Moderated Drinking

In 2018, to appease my wife, I decided to seek treatment options to help me cut back. I had to do something to prove I was in the business of better health, or my marriage was in jeopardy. My wife put a stake in the ground. I had to figure out my drinking or figure out how to live without her.
So, I did some research on the Internet. Like most, I was familiar with Alcoholics Anonymous (AA).
Apologizing to people I’d wronged, branding myself an alcoholic, and sharing my intimate feelings with a room full of miserable chain smokers did not sound appealing.
Internet sleuthing uncovered new research that showed that heavy drinkers could be culled back slowly to consume a moderate amount of alcohol without quitting. Or, it appeared, after a period of sobriety, they could resume drinking responsibly. AA, some argued, was old and antiquated. It was an institution founded by white men in the 1930s before science and research had unlocked the genetic keys to addiction and before there were medications and clinically proven treatments and therapies to aid in recovery. AA relied on abstinence, God, and white-knuckling periods of sobriety.
AA members also follow a rigid set of 12 steps and principles for living that must be strictly adhered for the remainder of an alcoholic’s life if one wished to remain sober. Those who return to use would end up dead, in prison, or in an insane asylum, the Big Book of AA argues.
New treatment centers and addiction scholars were preaching that this old way of thinking is akin to leeching. The never-ending shackles of AA sounded like a prison sentence. There were even medications that could be prescribed to quell cravings for alcohol. Just my luck—one of the pioneers in this school of thought had an outpatient treatment center in the heart of downtown St. Paul, about a mile from my work office.
The treatment facility employed a marketing strategy that depicted treatment as an intimate individualized plan based on patient needs and preferences. Treatment plans would be rooted in evidence-based care and the most recent scientific research, a major change to the typical recovery dogma.
A passage from the organizations Facebook page read, “Rehab programs and centers offer standardized, cookie-cutter approaches, where all patients receive the same treatment. They have fixed lengths of stays and require a major commitment of time and money, no matter what kind of problem their patients may have. In contrast, our patients have no set program, cost, type, or fixed length of treatment. One patient could come for a consultation only, while another may receive treatment for years. For lasting results, addiction and alcohol recovery treatments should be unique and tailored to the individual.”
That was some fine marketing copy. I bought into this approach instantly. It was the smart way to abstain for the current renaissance man, and it didn’t necessarily include sobriety. I called the clinic and made an appointment for an assessment. I was to meet with its founder, an addiction psychiatrist, and a therapist who would ask me screening questions to set me up with a treatment plan.

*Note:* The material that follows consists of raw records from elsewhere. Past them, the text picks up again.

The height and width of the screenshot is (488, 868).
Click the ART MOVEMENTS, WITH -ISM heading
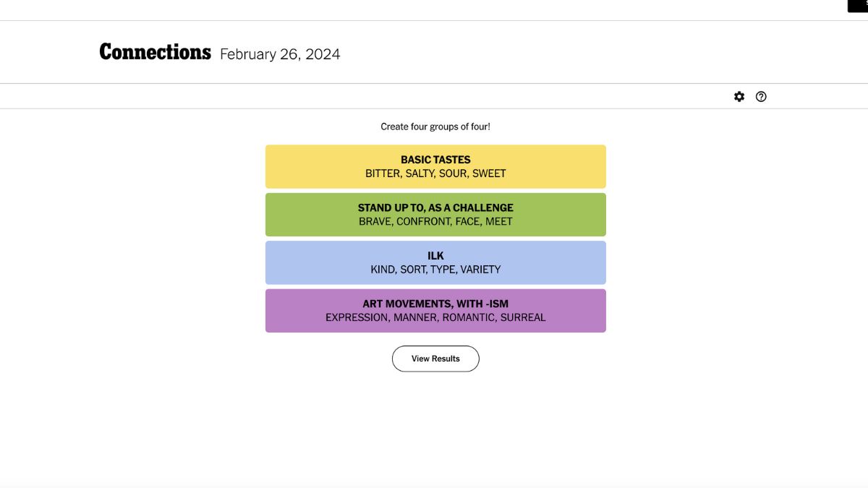click(x=435, y=304)
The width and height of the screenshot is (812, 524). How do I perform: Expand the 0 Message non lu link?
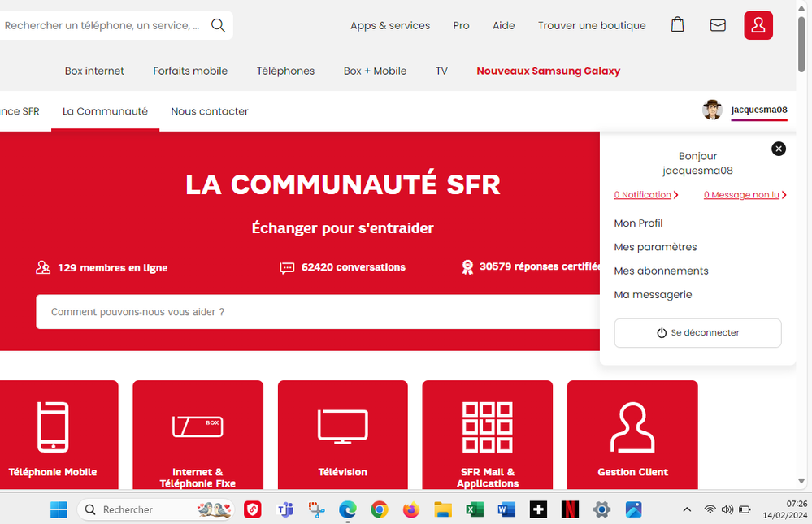(x=745, y=195)
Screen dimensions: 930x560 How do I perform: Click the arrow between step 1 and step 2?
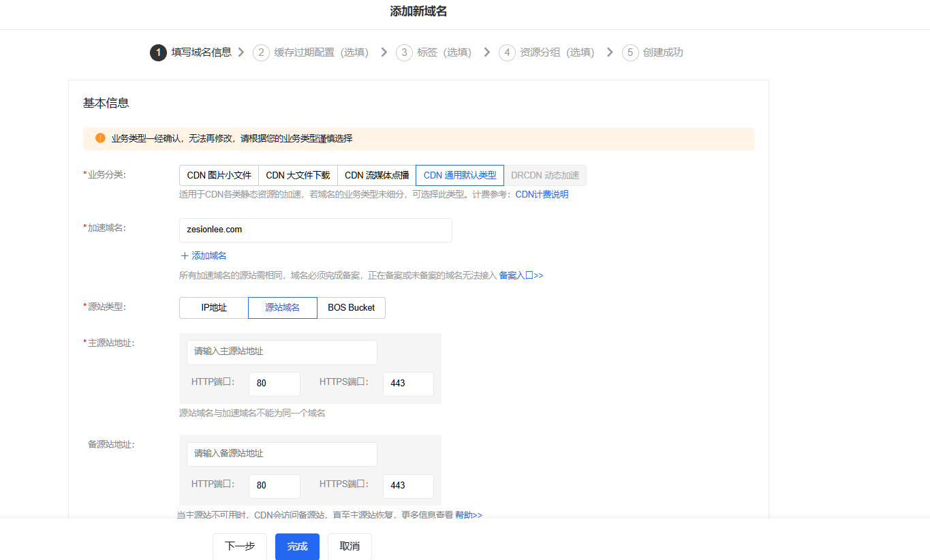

During my initial assessment, I sat down with the founder of the clinic one on one to devise the best method of drinking for my long-term health. I couldn’t believe my doctor was going to be the famous expert who was featured in addiction science stories in the New York Times, the Atlantic, and HBO documentaries. I felt like I was going to become fast friends with a celebrity.

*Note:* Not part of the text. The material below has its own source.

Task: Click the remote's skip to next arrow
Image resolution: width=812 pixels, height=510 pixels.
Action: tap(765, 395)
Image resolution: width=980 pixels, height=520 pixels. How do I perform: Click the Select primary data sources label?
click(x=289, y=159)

I was expecting the doc to give me the green light on the cut-down approach to alcoholism that I’d read about in news articles and the clinic website. I shared the intimate details with him about my current rate of consumption—a guesstimate was 1.75 liters of Bacardi every week with beers interspersed to mix it up.

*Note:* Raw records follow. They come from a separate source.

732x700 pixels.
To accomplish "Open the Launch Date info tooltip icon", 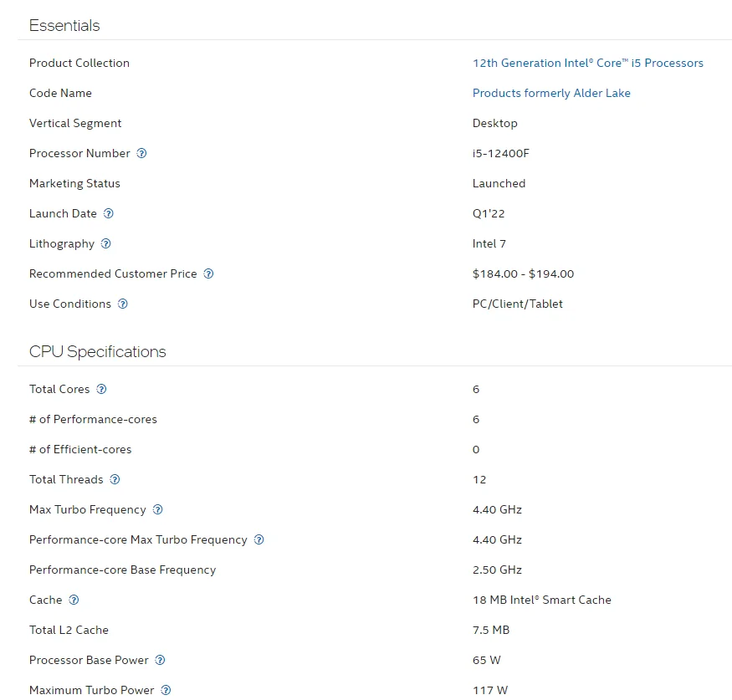I will pos(108,213).
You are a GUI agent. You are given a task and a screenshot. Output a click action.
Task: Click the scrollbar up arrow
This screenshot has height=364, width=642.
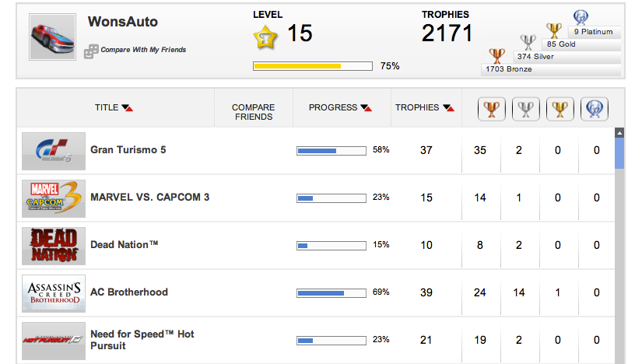pyautogui.click(x=619, y=133)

He responded frankly and unexpectedly. “You have to quit. You have no chance. You’ve been at this awhile. All our clients would like to continue using their drug of choice for the rest of their lives, but that’s not a realistic option for most of us,” he said. “If you want to try cutting back, you certainly can. Sometimes people need to fail on their own.”
It appeared the clinic’s clinical strategy and marketing messages did not align. I had already made up my decision to continue drinking before our meeting. I was selectively listening and prescribing my own tailored approach of moderated drinking. My response to his assessment was, “Okay, Doc. Sounds great. We’ll go with the cutback routine!”